Le yuan contre le reste du monde (suite)

Publié le par Robert Willard

Le FIMI réunit une brochette de banquiers centraux à Shangaï, cher  lecteur. Il s'agit officiellement de discuter de la mise en place d'un processus concerté de stabilisation des changes à l'échelle planétaire.

 

Officieusement, on peut être assuré que l'actuelle "guerre des monnaies" occupera une part non négligeable des débats.

 

En septembre1914, à l'issue de la victorieuse contre-offensive française sur la Marne, les belligérants ont entrepris des tentatives successives et réciproques de débordement qui, de proche en proche, les ont conduit de Provins à la Manche, près de Dunkerque (cette séquence de combats est restée dans les livres d'histoire sous le nom impropre de "course à la mer").

 

La Guerre des Monnaies voit se développer elle aussi une "course", à laquelle se livrent un certain nombre de pays en mal d'exportations : c'est à qui "débordera" ses concurrents - ou dévaluera le plus rapidement sa monnaie.

 

Le Japon, via la BoJ, est intervenu directement sur le marché des changes il y a peu, pour faire baisser le Yen relativement au dollarUS. La FED, de son côté, clame haut et fort son intention de procéder à une nouvelle session de "quantitaive easing" - mesure entraînant la baisse du dollarsUS. La Chine féraille de droite et de gauche pour maintenir son yuan au plancher. Quant à l' UE, comme d'habitude, on ne sait pas ce qu'elle veut (les Allemands aiment l'euro fort, les Français voudraient l'envoyer par le fond, comme il l'ont si souvent fait du franc jadis, et quant aux PIGS, tout le monde s'en fout).

 

Mais à ce petit jeu, la Chine est de loin la plus forte. Son armée, entièrement motorisée, équipée d'engins puissants et flambants neufs, se déplace beaucoup plus vite que les troupes américano-japono-européennes, lesquelles doivent se contenter de rares engins poussifs et constamment en panne. Elle contre aisément toutes les tentatives de contournement adverses, évitant le contact, mais disposant, en cas de nécessité, d'une puissance de feu dévastatrice.

 

Cela fait enrager pas mal de monde - les Etats-Unis au premier chef.

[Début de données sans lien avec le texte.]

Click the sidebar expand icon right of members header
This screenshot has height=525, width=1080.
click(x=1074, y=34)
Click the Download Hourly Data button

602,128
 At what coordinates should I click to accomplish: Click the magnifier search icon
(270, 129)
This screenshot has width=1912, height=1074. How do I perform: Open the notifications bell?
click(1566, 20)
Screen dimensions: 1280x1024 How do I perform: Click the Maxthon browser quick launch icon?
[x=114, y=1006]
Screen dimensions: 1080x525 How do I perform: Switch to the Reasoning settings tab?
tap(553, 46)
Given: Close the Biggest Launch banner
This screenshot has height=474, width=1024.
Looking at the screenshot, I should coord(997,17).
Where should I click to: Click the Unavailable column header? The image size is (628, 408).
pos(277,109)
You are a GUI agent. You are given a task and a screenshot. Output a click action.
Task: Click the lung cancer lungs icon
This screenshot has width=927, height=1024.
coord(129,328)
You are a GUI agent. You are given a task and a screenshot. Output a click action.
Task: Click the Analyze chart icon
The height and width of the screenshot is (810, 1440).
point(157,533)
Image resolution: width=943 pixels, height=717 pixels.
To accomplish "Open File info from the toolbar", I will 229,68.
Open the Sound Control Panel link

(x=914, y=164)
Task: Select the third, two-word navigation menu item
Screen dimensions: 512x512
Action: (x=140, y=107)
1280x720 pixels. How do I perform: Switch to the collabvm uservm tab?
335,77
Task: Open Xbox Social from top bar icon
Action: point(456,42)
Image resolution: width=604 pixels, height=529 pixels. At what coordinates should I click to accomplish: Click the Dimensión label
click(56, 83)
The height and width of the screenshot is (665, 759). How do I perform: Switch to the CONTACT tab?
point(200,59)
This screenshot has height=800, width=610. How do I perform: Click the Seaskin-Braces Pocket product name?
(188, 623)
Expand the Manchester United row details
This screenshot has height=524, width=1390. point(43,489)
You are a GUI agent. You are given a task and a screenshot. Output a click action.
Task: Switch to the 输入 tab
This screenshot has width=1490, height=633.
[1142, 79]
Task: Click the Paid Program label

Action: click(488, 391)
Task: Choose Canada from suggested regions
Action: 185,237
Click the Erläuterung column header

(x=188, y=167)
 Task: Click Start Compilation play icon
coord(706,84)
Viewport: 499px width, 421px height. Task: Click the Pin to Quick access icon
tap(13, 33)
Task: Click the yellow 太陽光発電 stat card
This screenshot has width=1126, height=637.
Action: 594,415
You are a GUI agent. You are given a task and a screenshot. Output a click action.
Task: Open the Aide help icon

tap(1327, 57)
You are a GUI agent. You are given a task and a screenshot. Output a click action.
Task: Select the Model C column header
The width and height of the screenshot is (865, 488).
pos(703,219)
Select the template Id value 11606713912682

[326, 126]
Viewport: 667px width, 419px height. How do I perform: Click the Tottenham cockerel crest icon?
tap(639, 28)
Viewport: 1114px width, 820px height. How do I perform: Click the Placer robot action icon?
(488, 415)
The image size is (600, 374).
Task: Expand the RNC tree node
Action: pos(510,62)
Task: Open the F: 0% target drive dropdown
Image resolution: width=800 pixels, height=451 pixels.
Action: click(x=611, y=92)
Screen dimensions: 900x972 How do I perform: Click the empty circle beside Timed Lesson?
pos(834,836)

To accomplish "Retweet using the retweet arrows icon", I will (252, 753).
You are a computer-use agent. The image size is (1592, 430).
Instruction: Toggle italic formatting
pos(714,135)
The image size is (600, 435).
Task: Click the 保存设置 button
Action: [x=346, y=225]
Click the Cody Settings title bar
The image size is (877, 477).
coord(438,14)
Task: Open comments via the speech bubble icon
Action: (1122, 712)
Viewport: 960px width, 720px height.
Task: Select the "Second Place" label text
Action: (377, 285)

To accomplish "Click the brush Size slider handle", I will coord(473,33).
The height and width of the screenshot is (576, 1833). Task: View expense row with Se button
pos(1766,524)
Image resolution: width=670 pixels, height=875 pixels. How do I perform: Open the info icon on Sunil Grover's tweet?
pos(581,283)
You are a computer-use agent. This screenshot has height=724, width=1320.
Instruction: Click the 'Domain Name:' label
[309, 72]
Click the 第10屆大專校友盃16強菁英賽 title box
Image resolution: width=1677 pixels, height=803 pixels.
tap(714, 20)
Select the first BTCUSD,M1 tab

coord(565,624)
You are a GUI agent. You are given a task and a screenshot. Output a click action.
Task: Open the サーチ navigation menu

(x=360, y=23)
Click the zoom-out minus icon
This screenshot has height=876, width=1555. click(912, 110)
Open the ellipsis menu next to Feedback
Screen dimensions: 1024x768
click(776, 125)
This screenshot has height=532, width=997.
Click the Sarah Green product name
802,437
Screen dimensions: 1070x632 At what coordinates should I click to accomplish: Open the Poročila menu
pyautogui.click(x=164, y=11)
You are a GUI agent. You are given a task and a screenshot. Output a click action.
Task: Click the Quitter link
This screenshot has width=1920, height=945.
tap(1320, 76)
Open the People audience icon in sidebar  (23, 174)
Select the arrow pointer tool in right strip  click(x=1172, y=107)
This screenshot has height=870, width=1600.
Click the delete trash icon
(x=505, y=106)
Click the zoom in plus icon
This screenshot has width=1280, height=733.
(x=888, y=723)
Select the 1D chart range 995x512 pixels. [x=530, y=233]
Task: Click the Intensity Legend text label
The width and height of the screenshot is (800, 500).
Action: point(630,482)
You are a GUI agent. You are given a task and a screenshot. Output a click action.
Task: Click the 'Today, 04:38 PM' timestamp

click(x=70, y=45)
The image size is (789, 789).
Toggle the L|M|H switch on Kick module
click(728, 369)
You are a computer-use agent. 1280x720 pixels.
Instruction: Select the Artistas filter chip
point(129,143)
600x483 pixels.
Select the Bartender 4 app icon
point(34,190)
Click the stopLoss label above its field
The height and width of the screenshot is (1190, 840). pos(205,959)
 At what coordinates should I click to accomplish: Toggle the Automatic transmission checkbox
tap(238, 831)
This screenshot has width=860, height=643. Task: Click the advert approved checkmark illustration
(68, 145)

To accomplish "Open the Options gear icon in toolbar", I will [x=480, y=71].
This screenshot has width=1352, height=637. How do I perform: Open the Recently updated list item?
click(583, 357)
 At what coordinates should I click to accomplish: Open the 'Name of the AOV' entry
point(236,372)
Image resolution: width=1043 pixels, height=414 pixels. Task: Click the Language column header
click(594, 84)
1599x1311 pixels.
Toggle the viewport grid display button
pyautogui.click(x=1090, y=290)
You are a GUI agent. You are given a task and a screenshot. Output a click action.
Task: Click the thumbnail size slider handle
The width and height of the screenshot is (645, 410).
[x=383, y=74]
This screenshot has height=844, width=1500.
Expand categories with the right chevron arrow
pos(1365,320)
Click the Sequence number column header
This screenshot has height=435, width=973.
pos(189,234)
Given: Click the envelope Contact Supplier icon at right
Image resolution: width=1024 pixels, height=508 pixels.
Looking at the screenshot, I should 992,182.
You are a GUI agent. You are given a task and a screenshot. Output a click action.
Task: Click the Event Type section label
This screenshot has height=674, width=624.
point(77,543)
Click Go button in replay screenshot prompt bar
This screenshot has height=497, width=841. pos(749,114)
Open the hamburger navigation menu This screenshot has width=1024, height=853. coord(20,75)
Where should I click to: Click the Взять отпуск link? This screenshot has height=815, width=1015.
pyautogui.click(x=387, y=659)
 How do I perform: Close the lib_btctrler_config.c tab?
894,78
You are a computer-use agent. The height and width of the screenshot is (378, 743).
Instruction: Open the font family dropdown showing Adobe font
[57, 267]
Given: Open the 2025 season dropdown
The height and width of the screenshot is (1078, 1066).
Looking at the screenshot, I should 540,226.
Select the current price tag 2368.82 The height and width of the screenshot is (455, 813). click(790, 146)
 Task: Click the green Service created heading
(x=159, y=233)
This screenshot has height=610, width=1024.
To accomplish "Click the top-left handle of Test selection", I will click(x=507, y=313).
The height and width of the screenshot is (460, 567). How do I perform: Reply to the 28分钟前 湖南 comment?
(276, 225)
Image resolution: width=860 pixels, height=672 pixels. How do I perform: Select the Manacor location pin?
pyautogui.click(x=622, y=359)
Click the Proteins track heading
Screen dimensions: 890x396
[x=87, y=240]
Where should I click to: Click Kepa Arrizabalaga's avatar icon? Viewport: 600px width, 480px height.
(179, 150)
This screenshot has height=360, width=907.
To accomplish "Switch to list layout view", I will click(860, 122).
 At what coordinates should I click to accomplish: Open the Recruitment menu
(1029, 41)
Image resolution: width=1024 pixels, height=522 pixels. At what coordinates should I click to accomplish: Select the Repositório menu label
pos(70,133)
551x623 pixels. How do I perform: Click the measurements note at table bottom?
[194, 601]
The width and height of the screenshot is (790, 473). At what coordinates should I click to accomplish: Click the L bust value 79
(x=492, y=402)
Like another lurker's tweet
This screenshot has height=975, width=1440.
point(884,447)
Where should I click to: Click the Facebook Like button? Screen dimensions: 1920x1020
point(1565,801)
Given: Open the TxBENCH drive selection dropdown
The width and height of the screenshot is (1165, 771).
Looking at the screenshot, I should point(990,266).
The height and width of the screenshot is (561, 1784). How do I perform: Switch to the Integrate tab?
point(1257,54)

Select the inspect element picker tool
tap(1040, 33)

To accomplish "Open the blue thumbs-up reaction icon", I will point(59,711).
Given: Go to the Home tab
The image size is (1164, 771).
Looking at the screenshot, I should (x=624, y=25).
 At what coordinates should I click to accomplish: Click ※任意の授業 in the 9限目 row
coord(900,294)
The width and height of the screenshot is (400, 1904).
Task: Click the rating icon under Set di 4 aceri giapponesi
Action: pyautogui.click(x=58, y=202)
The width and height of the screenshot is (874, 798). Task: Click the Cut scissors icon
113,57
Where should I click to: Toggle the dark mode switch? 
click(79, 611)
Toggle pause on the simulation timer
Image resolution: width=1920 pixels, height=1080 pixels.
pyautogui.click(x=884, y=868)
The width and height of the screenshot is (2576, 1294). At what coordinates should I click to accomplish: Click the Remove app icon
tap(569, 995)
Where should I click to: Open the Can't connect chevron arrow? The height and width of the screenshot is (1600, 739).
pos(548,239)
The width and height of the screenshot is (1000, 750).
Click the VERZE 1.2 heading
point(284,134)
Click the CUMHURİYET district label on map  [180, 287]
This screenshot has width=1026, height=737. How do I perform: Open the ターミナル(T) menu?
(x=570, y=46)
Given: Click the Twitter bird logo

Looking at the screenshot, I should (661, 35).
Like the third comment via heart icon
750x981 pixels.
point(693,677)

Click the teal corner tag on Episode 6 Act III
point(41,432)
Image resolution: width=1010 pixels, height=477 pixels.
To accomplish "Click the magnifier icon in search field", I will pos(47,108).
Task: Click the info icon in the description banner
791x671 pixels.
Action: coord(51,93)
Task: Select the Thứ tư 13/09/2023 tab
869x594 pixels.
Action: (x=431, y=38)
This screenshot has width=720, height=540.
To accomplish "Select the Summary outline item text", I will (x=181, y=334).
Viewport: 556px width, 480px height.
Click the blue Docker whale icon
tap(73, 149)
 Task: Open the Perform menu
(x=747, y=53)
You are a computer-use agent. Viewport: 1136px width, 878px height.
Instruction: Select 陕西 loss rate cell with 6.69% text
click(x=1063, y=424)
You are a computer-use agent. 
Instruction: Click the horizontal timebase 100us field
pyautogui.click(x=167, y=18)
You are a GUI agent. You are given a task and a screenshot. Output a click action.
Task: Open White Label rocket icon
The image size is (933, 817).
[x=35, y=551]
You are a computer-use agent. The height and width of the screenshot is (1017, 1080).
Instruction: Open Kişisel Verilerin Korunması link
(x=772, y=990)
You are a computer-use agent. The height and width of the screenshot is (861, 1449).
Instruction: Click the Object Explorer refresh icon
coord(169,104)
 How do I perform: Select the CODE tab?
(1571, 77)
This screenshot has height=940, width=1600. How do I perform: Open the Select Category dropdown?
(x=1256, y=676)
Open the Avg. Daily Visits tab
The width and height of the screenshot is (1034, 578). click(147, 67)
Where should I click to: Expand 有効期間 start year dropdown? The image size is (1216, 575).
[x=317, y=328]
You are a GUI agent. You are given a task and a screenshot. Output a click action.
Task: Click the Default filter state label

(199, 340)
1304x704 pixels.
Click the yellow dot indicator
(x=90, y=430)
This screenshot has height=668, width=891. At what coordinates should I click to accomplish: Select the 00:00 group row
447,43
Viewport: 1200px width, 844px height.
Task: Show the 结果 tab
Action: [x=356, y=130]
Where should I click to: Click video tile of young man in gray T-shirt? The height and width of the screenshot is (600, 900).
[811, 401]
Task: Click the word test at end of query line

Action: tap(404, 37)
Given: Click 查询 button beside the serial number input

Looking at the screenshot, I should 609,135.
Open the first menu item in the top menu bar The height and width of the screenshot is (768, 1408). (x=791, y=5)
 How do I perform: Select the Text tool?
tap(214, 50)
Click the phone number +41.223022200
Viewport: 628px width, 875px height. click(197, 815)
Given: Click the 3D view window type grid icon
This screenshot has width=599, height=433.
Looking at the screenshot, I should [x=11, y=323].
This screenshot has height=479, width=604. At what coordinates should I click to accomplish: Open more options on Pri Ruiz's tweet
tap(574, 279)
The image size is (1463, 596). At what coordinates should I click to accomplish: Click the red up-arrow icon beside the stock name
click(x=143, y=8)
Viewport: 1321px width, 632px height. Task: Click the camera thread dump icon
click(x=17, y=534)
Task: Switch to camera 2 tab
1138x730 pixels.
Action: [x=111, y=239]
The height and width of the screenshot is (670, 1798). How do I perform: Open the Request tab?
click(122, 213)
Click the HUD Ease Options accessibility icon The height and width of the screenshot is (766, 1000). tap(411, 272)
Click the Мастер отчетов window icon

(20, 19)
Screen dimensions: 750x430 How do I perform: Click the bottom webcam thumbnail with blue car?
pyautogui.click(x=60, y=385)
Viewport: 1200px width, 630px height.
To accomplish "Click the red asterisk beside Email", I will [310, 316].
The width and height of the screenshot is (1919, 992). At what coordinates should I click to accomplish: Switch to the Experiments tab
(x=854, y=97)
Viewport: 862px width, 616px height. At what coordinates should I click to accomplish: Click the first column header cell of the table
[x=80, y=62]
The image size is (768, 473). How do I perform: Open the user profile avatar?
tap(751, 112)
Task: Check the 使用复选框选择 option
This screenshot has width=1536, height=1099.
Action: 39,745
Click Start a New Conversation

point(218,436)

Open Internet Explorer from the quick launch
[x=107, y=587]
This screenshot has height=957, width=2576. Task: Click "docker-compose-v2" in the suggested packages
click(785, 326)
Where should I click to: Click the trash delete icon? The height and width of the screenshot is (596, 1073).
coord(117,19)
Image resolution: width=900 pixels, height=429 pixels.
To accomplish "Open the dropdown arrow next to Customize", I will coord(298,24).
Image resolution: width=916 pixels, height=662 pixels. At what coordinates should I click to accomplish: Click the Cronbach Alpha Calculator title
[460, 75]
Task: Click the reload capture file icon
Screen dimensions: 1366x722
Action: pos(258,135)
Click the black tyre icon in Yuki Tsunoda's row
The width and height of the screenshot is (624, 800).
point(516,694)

Et de claironner des déclarations crassement démagogiques, comme quoi le yuan "devrait" être plus fort pour "mieux refléter" l'état de l'économie chinoise.

 

De quoi se tenir les côtes !

 

Quel est le rôle d'une monnaie, cher lecteur, sinon, in fine, d'assurer sécurité et prospérité économique à son pays ?

 

De quoi a besoin la Chine aujourd'hui ? Pour une très large part encore, son économie est dépendante des exportations - la consommation domestique ne représentant que 35% du PIB.

 

Et pour exporter, le yuan faible est une bonne chose.

 

Certes, elle importe aussi. Mais seulement 65% de ses importations sont des biens industriels (contre 93% de ses exportations) ; 27% sont des matières premières. Mais les matières premières se paient en dollar dans la plupart des cas - et ses caisses regorgent de réserves de change en dollars (plus de 2000 Mds$).

 

L'impact des variations de change yuan/US$ est donc insignifiant pour les importations de matières premières.

 

Reste les importations de produits industriels (provenant principalement d'Europe et du Japon), pour lesquelles un yuan fort est souhaitable : elles sont plus que largement compensées par les exportations du même type (le différentiel est de 28% du PIB) - pour lesquelles le yuan faible est un atout.

 

On voit donc clairement que le yuan tel qu'il est géré actuellement, remplit son rôle : il assure prospérité et sécurité économique à la Chine. On peut donc dire qu'il reflète parfaitement, au contraire de ce qui est dit, l'état économique du pays.

 

Voilà pourquoi nous pensons qu'il ne sera "revalorisé" que très progressivement, au rythme du développement de la consommation intérieure - en dépit des glapissements du FMI et des banquiers centraux americano-nipo-européens.